(Data items)
--- START ---

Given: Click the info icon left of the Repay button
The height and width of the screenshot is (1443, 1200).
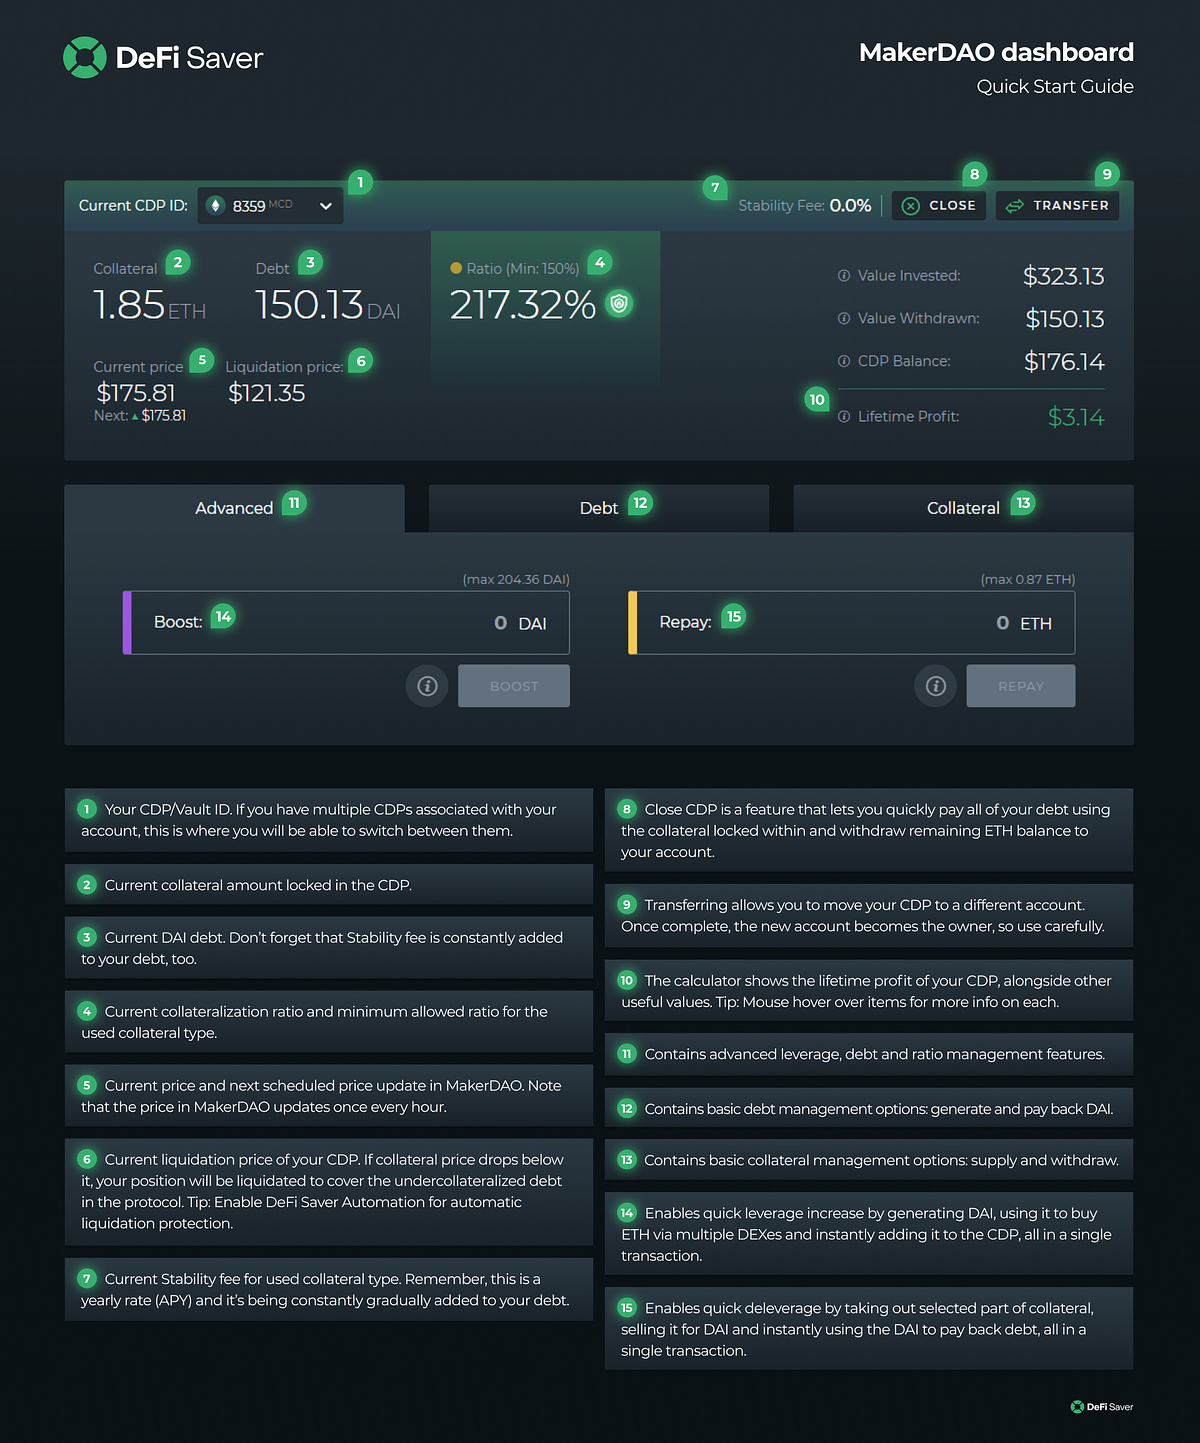Looking at the screenshot, I should click(935, 686).
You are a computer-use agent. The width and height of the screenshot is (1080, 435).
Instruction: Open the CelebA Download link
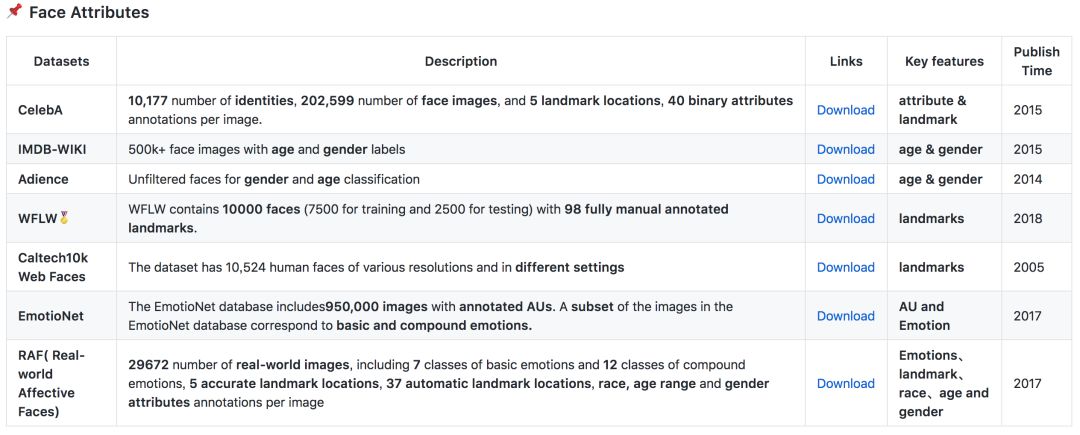tap(846, 110)
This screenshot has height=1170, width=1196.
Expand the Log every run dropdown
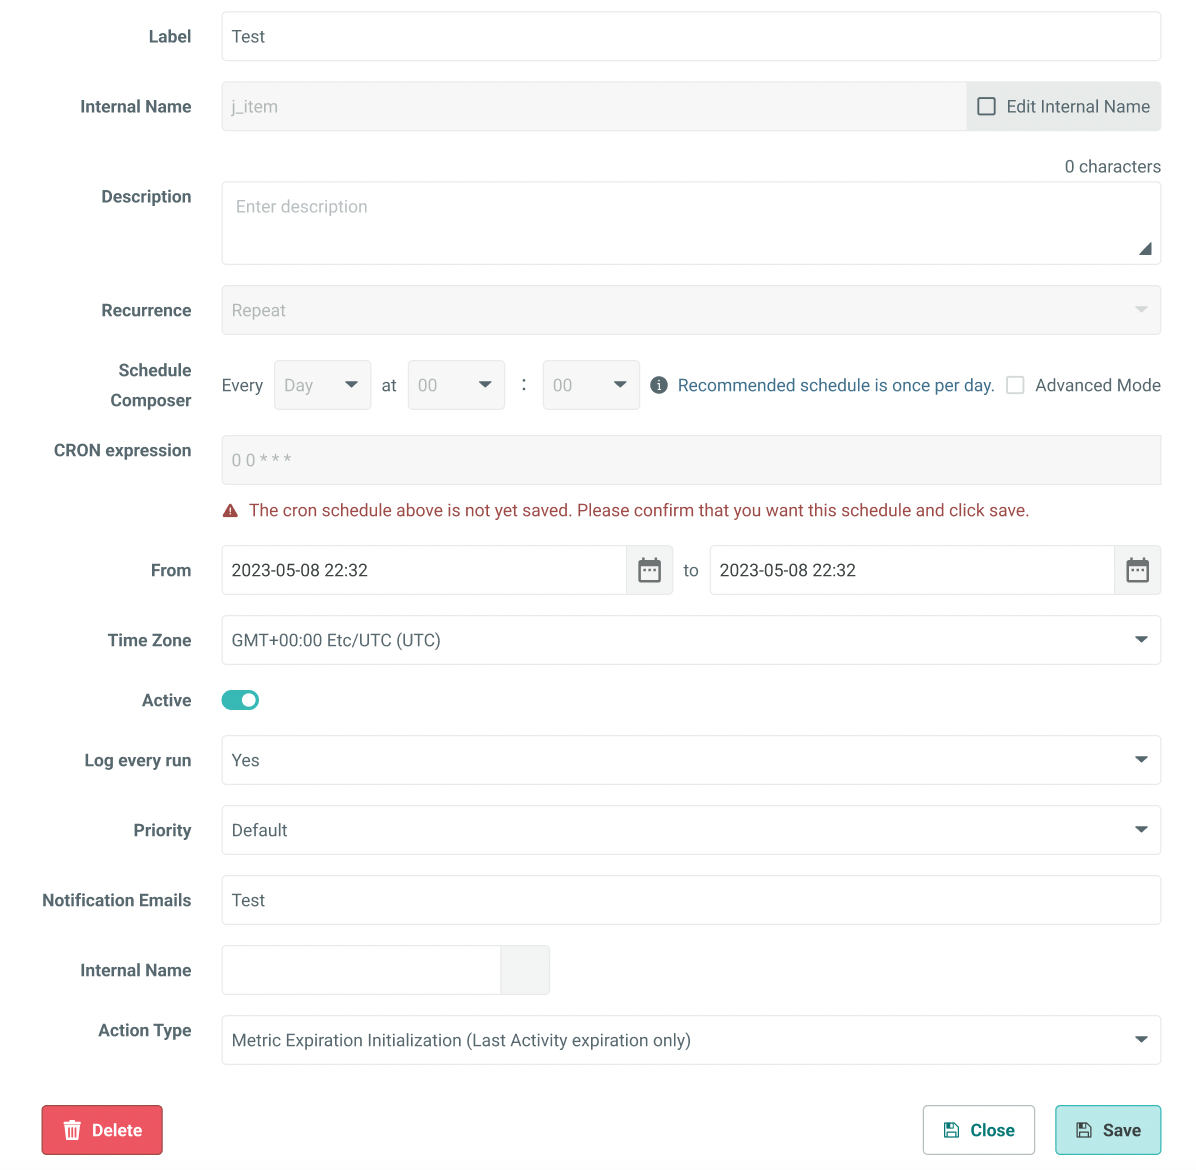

--- END ---

ACTIVITY:
Reproduce the lines from the one with "You are a computer-use" through the end of the data, keeping both end lines, adding nothing, and dropping any pictures.

OUTPUT FOR THIS EXERCISE:
You are a computer-use agent. The width and height of the screenshot is (1080, 435).
Instruction: Open the CelebA Download link
tap(846, 110)
This screenshot has height=1170, width=1196.
Expand the Log every run dropdown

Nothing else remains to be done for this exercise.